Provided passage:

= Jo Decker =

Rodeo secretary

Jo Decker (born March 30, 1925-November 5, 2010) was inducted into the ProRodeo Hall of Fame in 2001.

==Life==
Jo Decker was born Jo Ramsey on March 30, 1925, in San Angelo, Texas. Decker and her brother Jack were born twins. They both had chores to do on the family ranch. She was gifted with horses and ranch life. Her family had ranches in other states so they traveled a lot. In their free time, she and her brother rode goats and horses.

Just after graduating high school, Decker became one of the "Ranch Sponsor Girls" at the Madison Square Garden Rodeo in New York City in 1944. She was asked again two years later. She married professional rodeo competitor Tater Decker, who was an all-around cowboy in 1946. They had a son, Dirk Decker.

==Career==
Decker was an accomplished horsewoman. She could out-diagnose the local veterinarian. At the first National Finals Rodeo in 1959, she was involved in many roles, including flag carrier, organizing, and production coordinating. Throughout her rodeo career, she worked as a rodeo secretary for some of the most notable stock contractors in the business. They included the Beutler Brothers, Harry Vold, Mike Cervi, and Hoss Inman. She filled the secretary position at the National Finals Rodeo 6 times. She was very successful as a rodeo secretary as she encompassed many of the qualities needed for the position.

Questions on the material:
a) According to the Jo Decker biography, how many times did she serve as secretary at the National Finals Rodeo?
b) Write the next part of the Jo Decker biography, picking up after its final sentence.
The records after this point come from a separate, unrelated source.

Source material:
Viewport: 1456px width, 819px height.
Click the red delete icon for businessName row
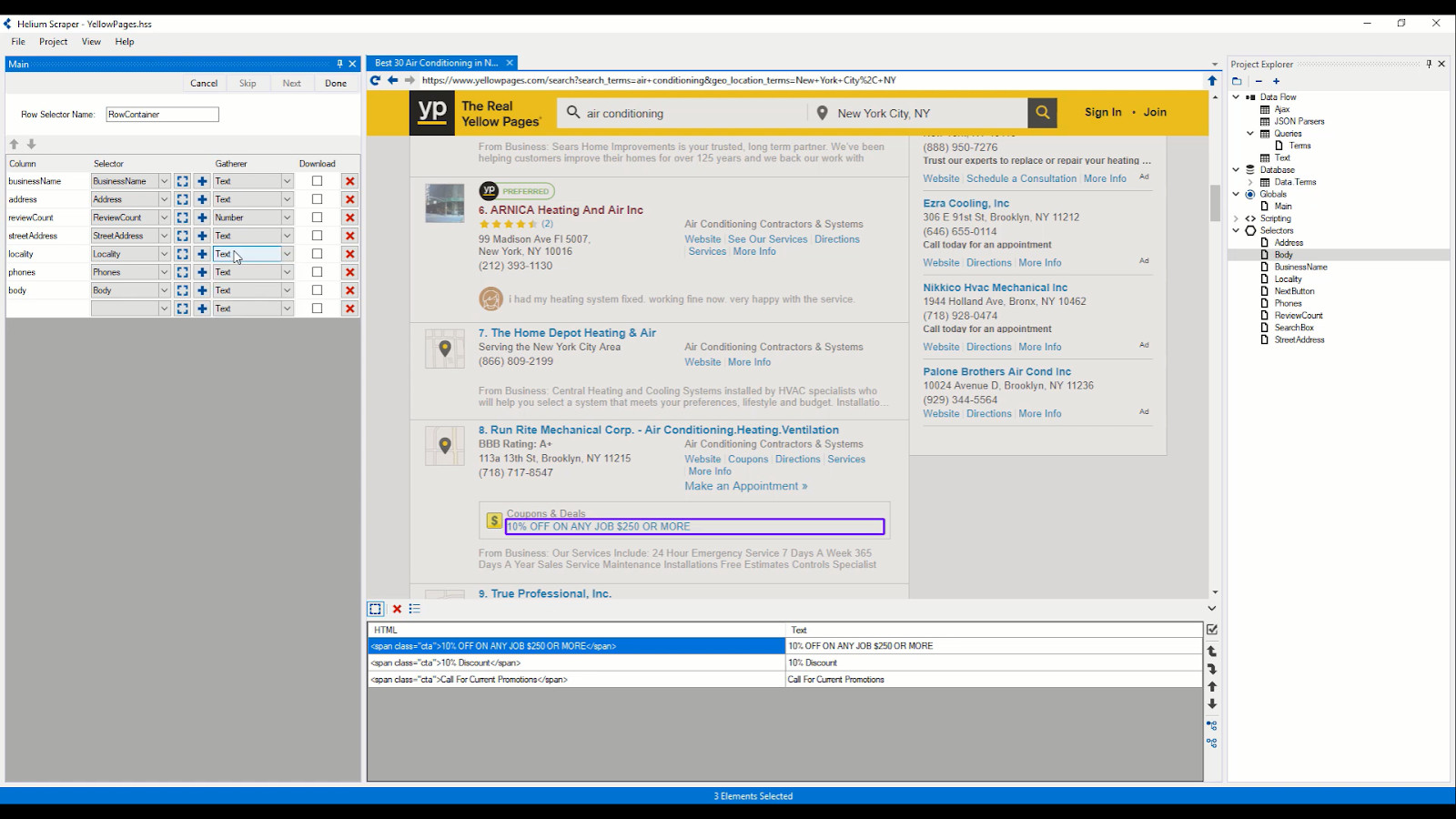[x=349, y=181]
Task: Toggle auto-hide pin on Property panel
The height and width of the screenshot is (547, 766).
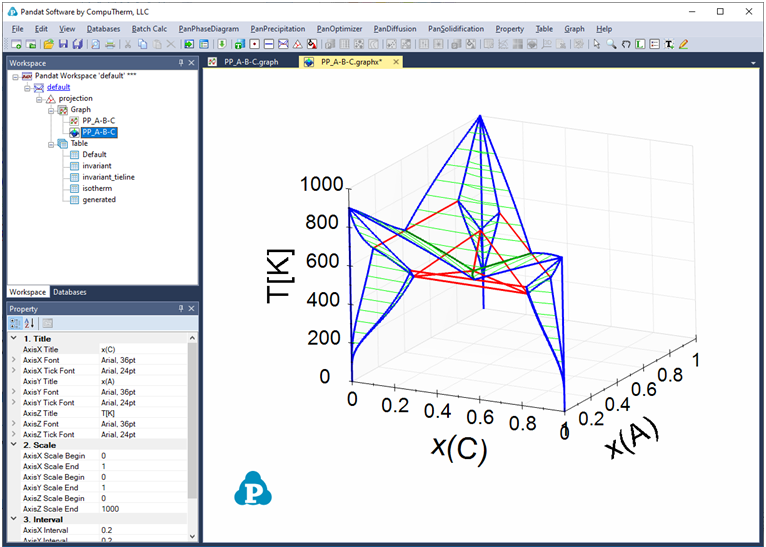Action: (x=181, y=309)
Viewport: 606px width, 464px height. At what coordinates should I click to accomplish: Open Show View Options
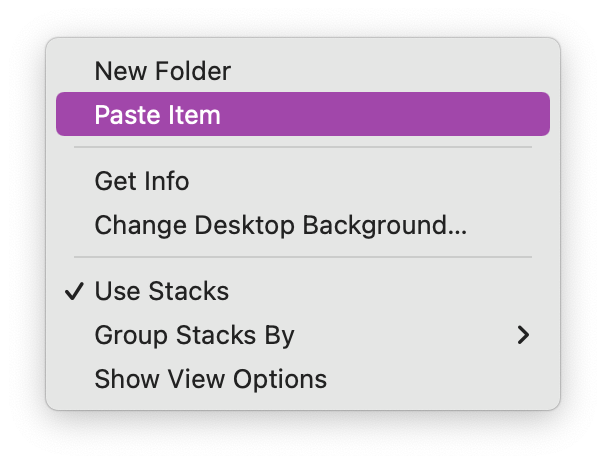[303, 379]
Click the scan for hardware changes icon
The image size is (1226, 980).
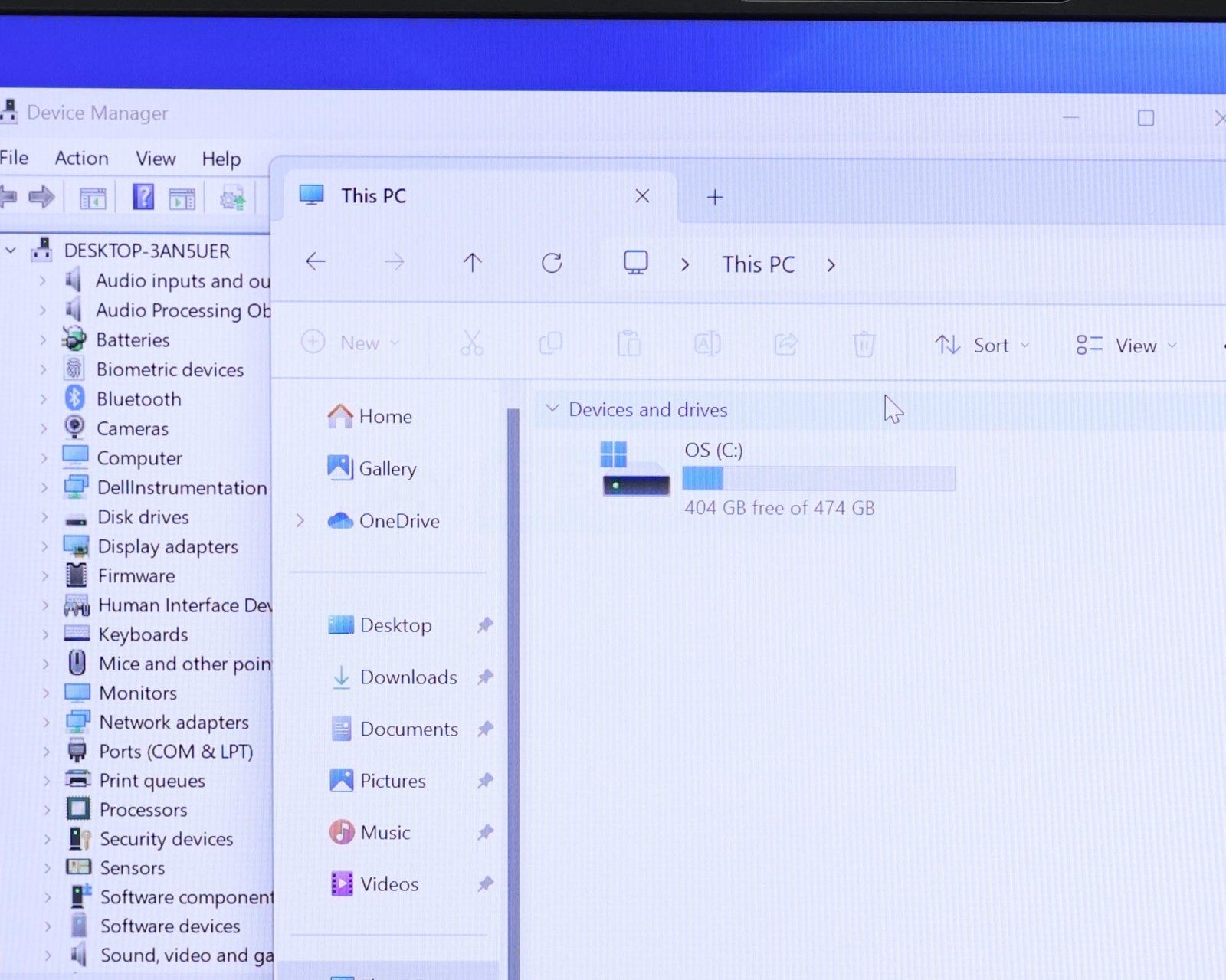click(x=233, y=198)
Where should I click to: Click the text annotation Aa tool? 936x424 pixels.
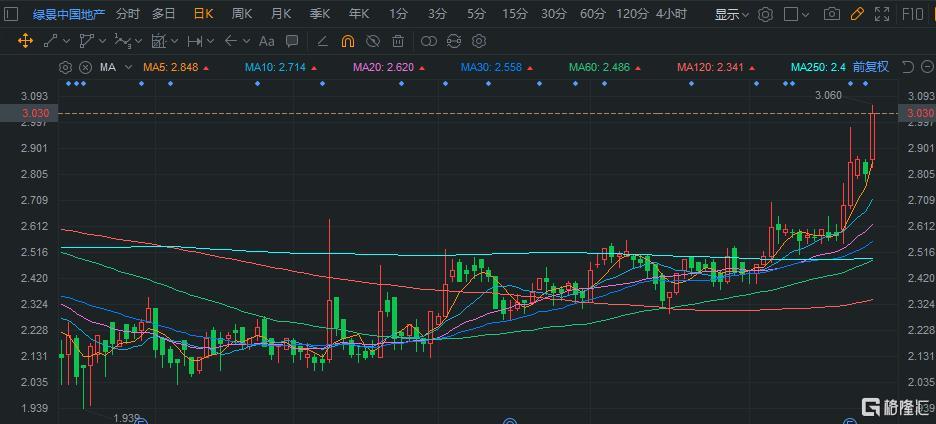tap(266, 41)
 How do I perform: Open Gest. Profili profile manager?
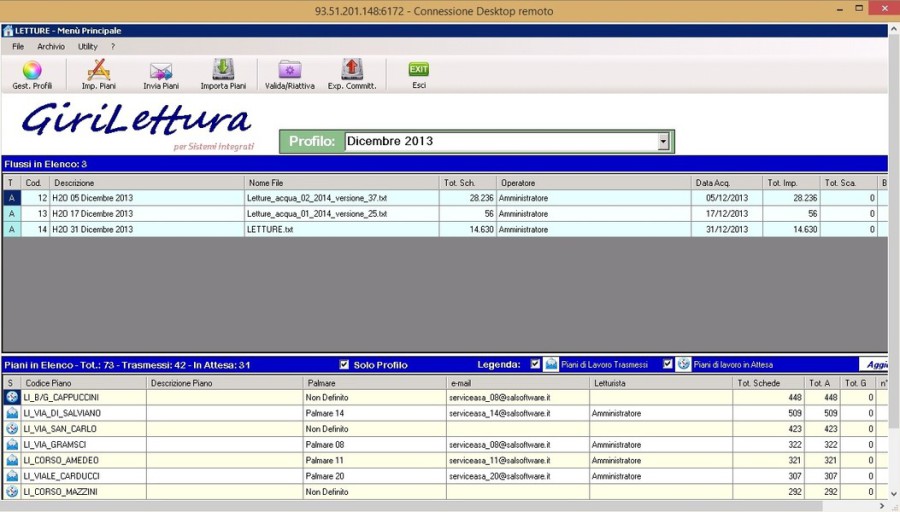[32, 71]
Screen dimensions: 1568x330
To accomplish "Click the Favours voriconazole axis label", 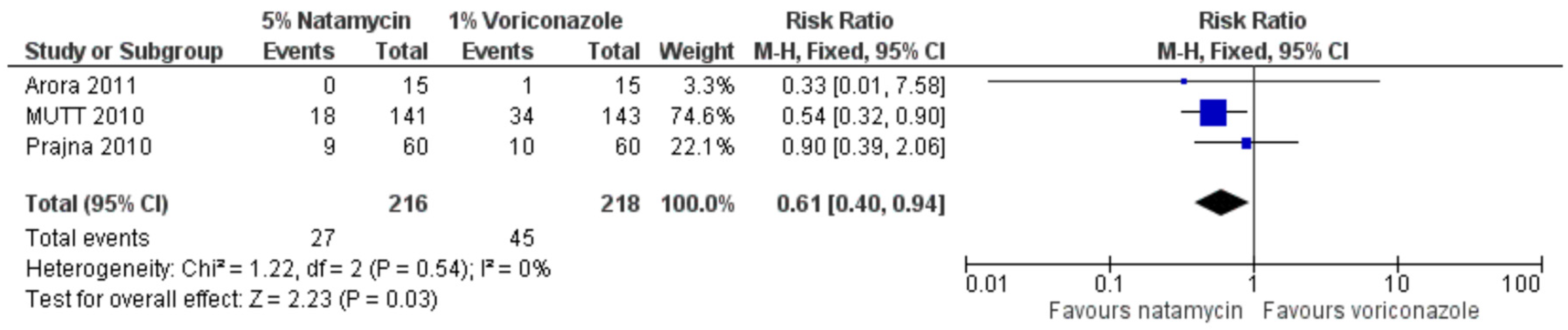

Per-task answers:
a) Six times.

b)
Decker was an active competitor in rodeo in the 1940s and 1950s.

===Honors===
- 1999 Tad Lucas Award of the National Cowboy & Western Heritage Museum
- 2000 Rodeo Hall of Fame of the National Cowboy & Western Heritage Museum *Tater was inducted in 1992
- 2000 Colorado Springs Pikes Peak or Bust Rodeo Hall of Fame
- 2003 Texas Rodeo Cowboy Hall of Fame

==Death==
The Taters lived on their ranch in Clayton, Oklahoma prior to Tater's death and Decker's transfer to a nursing home. According to her son, Decker died on Friday, November 5, 2010. She was at the nursing home where she was a resident, Talihina Manor in Clayton, Oklahoma. Decker was a native of San Angelo, Texas. She was 85 years old when she died of natural causes.